- **TASK DETAILS**
For the records below, work out the number of lines holding "arrows" and reply with only that.

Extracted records
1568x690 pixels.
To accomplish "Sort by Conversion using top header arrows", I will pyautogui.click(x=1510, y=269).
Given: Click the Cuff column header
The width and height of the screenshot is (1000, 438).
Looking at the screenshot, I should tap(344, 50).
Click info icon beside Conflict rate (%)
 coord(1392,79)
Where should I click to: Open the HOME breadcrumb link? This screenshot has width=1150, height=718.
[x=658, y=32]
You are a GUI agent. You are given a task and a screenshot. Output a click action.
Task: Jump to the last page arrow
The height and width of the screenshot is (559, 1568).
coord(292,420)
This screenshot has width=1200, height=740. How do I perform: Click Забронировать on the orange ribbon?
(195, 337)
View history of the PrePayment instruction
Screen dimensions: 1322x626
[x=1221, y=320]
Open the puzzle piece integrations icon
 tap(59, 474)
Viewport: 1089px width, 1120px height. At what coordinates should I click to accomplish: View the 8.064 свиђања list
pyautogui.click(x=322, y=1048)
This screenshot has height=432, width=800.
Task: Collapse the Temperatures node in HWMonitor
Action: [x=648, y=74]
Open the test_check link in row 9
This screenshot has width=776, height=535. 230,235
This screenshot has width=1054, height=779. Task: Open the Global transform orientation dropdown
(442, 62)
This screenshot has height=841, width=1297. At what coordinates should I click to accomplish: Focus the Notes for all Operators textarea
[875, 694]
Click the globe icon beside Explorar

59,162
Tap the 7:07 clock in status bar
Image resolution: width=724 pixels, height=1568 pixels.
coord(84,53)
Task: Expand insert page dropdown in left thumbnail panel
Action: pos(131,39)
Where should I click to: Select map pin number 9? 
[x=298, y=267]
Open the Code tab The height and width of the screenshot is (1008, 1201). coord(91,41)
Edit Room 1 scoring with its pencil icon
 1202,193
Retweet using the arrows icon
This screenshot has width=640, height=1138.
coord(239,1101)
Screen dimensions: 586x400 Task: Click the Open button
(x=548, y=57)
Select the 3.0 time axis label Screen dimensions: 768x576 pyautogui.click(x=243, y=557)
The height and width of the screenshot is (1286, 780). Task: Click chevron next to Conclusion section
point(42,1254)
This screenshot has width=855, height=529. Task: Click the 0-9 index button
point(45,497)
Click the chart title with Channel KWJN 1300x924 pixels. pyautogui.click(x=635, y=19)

- **RESPONSE BELOW**
2